* _Belge kesiti_:
——————

Emsal Mahkeme Kararı Erzurum Bölge Adliye Mahkemesi 3. Hukuk Dairesi 2019/2595 E. 2022/960 K. 02.06.2022 T.

Görüntülediğiniz mahkeme kararı henüz kesinleşmemiştir. Yararlı olması amacıyla eklenmiştir.

T.C.
ERZURUM
BÖLGE ADLİYE MAHKEMESİ
3. HUKUK DAİRESİ
DOSYA NO : 2019/2595
KARAR NO : 2022/960
T Ü R K M İ L L E T İ A D I N A
İ S T İ N A F K A R A R I
İNCELENEN KARARIN
MAHKEMESİ : ERZURUM ASLİYE TİCARET MAHKEMESİ
TARİHİ : 12/07/2019 (Karar)
NUMARASI : 2018/642 Esas, 2019/383 Karar
DAVA : Alacak (Hizmet Sözleşmesinden Kaynaklanan)
Taraflar arasında görülen davanın yapılan yargılaması sonunda; kararda yazılı gerekçeyle davanın reddine dair verilen karara karşı davacı vekili tarafından yasal süresi içerisinde istinaf kanun yoluna başvurulması üzerine HMK’nın 353. maddesi uyarınca dosya incelendi.
GEREĞİ DÜŞÜNÜLDÜ:
DAVA:
Davacı vekili, müvekkili bankanın …. Şubesi ile dava dışı borçlu … arasında imzalanan 28/04/2006 tarihli ve 375.000,00 TL bedelli Kredi Genel Sözleşmesine istinaden ticari krediler açıldığını ve kullandırıldığını, davalı borçlunun müşterek borçlu müteselsil kefil olduğunu, müvekkili banka şubesinden kullandırılan kredilerin sözleşme hükümleri uyarınca geri ödenmemesi üzerine 14/05/2014 tarihinde bütün kredilerin hesapları kat edilerek müvekkili banka alacağının muaccel hale geldiğini, kat tarihi itibariyle tespit edilen 229.065,08 TL borç bakiyesinin ödenmesi için Erzurum …. Noterliği’nin 14 Mayıs 2014 tarih ve … yevmiye nolu ihtarnamesi ile dava dışı asıl borçlu ve davalıya ihtar edildiğini, Erzurum …. İcra Müdürlüğü’nün 2014/… Esas sayılı dosyası ile takip yapılmış ise de, davalının herhangi bir borcu olmadığından bahisle icra takibine itiraz ettiğini, takibin durduğunu, fazlaya ilişkin talep ve dava hakları saklı kalmak kaydıyla 453.711,97 TL alacağın faiziyle birlikte davalıdan tahsiline karar verilmesini talep ve dava etmiştir.

——————

* _Veri bölümü_:
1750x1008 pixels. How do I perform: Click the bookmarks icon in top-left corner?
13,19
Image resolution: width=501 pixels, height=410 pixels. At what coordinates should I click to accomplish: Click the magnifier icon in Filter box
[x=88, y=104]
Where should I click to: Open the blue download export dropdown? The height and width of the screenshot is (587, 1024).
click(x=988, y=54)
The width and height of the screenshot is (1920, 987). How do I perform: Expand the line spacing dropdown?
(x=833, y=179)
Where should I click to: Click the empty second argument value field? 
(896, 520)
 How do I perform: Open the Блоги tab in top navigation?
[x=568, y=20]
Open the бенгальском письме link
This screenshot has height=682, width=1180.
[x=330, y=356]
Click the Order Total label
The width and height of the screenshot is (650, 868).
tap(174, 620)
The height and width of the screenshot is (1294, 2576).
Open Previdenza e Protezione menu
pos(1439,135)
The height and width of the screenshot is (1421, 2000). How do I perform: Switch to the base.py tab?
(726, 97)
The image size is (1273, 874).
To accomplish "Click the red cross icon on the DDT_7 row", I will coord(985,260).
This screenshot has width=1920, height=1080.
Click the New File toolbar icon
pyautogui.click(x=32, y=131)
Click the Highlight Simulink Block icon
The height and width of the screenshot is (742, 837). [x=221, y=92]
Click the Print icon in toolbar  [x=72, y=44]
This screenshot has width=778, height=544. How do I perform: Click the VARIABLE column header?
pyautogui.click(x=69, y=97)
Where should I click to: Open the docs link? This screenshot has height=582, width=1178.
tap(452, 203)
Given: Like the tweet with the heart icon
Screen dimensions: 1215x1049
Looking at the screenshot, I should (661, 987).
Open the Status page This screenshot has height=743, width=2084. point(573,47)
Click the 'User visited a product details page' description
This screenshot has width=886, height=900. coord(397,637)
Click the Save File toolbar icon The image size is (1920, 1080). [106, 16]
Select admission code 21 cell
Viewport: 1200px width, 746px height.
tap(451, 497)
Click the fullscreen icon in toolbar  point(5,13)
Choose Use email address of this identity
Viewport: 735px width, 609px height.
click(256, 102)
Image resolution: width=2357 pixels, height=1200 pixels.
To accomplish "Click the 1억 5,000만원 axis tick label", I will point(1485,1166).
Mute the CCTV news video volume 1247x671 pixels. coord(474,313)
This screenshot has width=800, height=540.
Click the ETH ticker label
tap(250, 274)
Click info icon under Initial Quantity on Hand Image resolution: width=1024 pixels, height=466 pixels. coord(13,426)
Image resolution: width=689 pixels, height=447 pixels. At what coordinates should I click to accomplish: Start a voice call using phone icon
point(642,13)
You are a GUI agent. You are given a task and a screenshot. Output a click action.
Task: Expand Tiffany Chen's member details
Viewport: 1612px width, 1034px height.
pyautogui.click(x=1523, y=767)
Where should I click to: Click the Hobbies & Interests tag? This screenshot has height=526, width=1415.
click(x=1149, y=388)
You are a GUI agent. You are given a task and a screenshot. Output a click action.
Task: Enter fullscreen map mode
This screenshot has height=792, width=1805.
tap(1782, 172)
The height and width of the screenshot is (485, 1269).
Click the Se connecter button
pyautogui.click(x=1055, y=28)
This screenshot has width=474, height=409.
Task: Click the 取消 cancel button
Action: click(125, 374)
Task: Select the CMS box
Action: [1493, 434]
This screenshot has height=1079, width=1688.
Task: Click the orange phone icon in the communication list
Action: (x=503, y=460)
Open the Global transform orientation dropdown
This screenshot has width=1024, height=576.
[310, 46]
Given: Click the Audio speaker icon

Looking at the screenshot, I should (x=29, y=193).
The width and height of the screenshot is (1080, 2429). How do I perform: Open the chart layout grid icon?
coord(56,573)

——————

Yukarıdaki karar metnine dayanarak şu soruları cevaplayın:
(a) İstinaf incelemesine konu karar hangi mahkemece verilmiştir?
(b) Kredi Genel Sözleşmesi hangi tarihte ve kaç TL bedelle imzalanmıştır?
(c) Davacı vekili davalıdan kaç TL alacağın faiziyle birlikte tahsilini istemiştir?

(a) Erzurum Asliye Ticaret Mahkemesi
(b) 28/04/2006 tarihinde, 375.000,00 TL bedelle
(c) 453.711,97 TL